The soy complex is also flinching at increased harvest pressure. The dryer weather experienced over the weekend and the prospect of much more of the same during the days ahead reportedly weighed heavily upon the soy complex to start the week. Last Friday’s apparent failure at major technical resistance may also bode ill for this week’s market action. November soybean futures fell 10.75 cents to $9.41/bushel Sunday night, while December soyoil lost 0.14 cents to 31.88 cents/pound, and December soymeal slid $3.9 to $326.6.

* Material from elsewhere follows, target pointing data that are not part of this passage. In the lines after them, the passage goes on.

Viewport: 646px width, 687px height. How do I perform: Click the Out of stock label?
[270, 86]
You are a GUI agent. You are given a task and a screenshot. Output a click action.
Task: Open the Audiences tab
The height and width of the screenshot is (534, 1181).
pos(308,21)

Corn and bean losses seemed to undermine the wheat markets as well. Little news concerning wheat emerged over the weekend, which seemingly opened it up to the influence of the corn and soy markets. Traders particularly worry about depressed corn prices undercutting domestic wheat feeding. December CBOT wheat dropped 5.0 cents to $5.11/bushel in predawn Monday trading, while December KC wheat slumped 2.75 cents to $5.99/bushel, and December MWE wheat skidded 2.75 to $5.6775.

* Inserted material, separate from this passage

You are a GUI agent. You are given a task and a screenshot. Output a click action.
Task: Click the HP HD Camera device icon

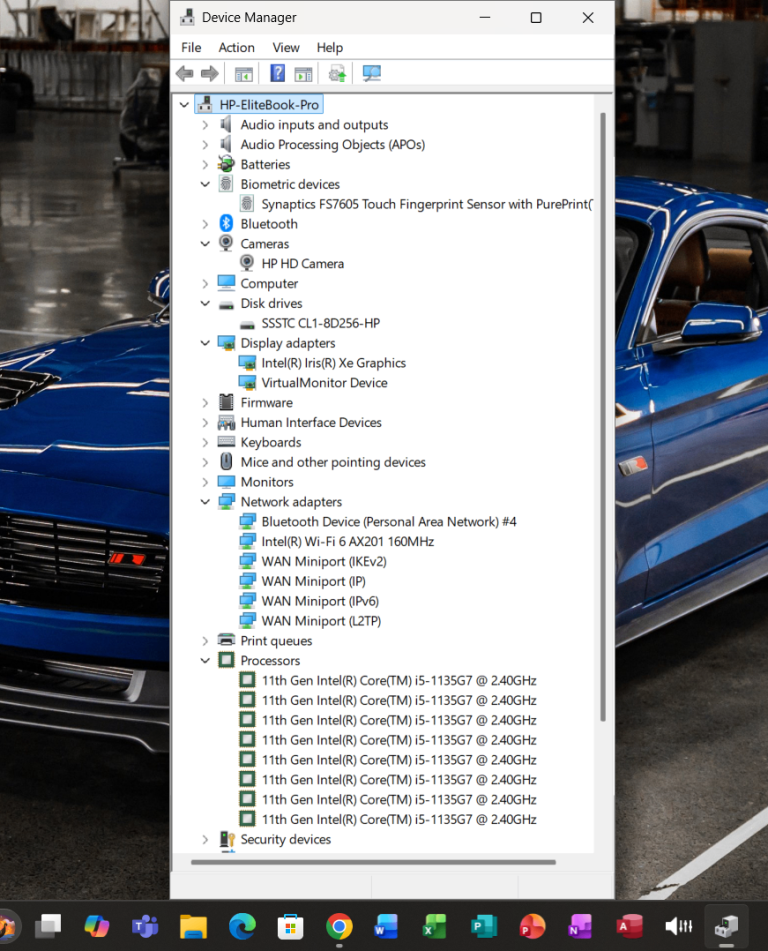(248, 264)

Big beef losses seemed to depress cattle futures Friday. The cattle market surged Thursday afternoon as the stock market rebounded from its mid-week lows. However, CME bulls gave back a portion of the move, which probably reflected the recent drop in choice beef cutout and worries about seasonal weakness. December live cattle futures closed down 0.25 cents at 165.05 cents/pound Friday, while April futures dipped 0.40 to 162.05. Meanwhile, November and January feeder cattle futures plummeted the 3.00-cent daily limit to 228.12 and 234.15 cents/pound, respectively.
Hog futures ended last week on a firm note. Although cash hog and pork prices came under increasing pressure last week, nearby futures posted a sizeable comeback from early Friday lows. That probably reflected trader suspicions that CME discounts are too large. December hog futures edged up 0.25 cents to 90.57 cents/pound at their Friday close, while April hogs surged 1.05 to 87.50.

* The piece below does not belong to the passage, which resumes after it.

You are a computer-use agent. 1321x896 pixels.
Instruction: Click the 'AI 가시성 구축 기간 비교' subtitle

Chinese news seemingly dragged nearby cotton lower Sunday night. A weekend announcement of a sizeable cutback in Chinese cotton buying last month seemed to depress the December cotton futures in overnight action. In contrast, the deferred contracts posted modest gains, which may have reflected renewed industry optimism about the stock market outlook, and by extension, apparel demand. December cotton futures slipped 0.04 cents to 62.96 cents/pound shortly after dawn Monday, while March futures gained 0.15 cents to 61.88.